O lema “a América em primeiro lugar” é muito mais do que um slogan de campanha para satisfazer a uma fração conservadora e nacionalista do eleitorado americano. Trata-se, na realidade, da expressão de uma guinada de 180 graus na orientação da política externa norte-americana. Uma nova diretriz que coloca em cena, sem disfarces, o poder de cada país para impor seus interesses geopolíticos e comerciais. Uma orientação que desconsidera as instituições do multilateralismo como a ONU e suas agências. Um reposicionamento da maior potência mundial em favor do bilateralismo e do protecionismo explícito.

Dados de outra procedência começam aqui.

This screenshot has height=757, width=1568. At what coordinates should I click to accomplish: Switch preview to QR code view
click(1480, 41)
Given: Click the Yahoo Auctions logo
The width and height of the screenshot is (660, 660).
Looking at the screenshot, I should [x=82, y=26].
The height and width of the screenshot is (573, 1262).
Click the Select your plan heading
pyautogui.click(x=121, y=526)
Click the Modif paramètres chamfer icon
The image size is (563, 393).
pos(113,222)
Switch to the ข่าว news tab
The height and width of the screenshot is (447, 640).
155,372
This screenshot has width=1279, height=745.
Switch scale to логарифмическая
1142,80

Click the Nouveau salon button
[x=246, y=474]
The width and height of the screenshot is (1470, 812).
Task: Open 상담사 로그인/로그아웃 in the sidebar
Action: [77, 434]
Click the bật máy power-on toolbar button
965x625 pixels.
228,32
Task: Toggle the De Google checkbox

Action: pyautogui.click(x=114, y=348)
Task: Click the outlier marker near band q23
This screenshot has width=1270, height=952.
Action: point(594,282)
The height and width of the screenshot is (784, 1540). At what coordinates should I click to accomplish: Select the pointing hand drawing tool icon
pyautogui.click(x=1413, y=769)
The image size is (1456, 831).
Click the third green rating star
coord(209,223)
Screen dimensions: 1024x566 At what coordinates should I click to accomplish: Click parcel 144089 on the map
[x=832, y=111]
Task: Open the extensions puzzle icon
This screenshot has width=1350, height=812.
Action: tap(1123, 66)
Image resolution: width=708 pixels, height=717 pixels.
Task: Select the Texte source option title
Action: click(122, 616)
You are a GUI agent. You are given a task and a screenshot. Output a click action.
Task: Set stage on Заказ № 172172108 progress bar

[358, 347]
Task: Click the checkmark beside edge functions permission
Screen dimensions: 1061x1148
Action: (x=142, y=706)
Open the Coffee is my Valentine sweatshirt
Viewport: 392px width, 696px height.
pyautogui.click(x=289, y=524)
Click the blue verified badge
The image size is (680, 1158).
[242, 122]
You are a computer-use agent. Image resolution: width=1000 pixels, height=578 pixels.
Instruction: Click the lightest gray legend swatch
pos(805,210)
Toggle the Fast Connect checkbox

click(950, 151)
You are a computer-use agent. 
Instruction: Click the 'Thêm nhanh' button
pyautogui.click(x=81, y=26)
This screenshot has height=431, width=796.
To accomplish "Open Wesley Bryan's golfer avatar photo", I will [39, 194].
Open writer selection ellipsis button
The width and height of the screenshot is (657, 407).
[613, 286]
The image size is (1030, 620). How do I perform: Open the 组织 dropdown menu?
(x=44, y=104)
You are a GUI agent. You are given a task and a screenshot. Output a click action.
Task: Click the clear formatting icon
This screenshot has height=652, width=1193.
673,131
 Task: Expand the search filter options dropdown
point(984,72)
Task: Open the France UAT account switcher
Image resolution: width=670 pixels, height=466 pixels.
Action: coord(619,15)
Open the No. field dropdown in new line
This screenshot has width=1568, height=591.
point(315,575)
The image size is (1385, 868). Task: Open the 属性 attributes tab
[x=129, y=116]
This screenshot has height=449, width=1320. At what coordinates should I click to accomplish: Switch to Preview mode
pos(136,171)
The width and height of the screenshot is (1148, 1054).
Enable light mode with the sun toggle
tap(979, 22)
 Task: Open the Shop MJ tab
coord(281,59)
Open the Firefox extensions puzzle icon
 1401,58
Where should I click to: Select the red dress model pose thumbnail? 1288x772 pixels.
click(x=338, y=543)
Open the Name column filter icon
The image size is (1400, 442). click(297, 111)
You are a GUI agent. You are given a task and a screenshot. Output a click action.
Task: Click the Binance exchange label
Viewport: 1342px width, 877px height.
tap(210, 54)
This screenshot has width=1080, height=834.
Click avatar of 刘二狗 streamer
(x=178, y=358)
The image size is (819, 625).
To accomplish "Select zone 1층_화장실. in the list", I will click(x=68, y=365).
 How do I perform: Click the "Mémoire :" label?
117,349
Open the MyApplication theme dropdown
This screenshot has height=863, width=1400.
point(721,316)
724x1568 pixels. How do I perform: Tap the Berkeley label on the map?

Antinacionais e distantes de qualquer projeto civilizatório, nossas elites parecem adotar o mesmo lema ao permitir o alinhamento automático aos Estados Unidos como linha mestra da sua política externa. Engajamento considerado por diplomatas de carreira como inoportuno, subserviente e contrário aos interesses nacionais e ao nosso futuro como nação. Uma reorientação que abandona iniciativas importantes como o BRICS e reafirma a necessidade de o país abrir suas portas ao livre mercado e abraçar a livre concorrência como parâmetros para a sua inserção no mercado internacional.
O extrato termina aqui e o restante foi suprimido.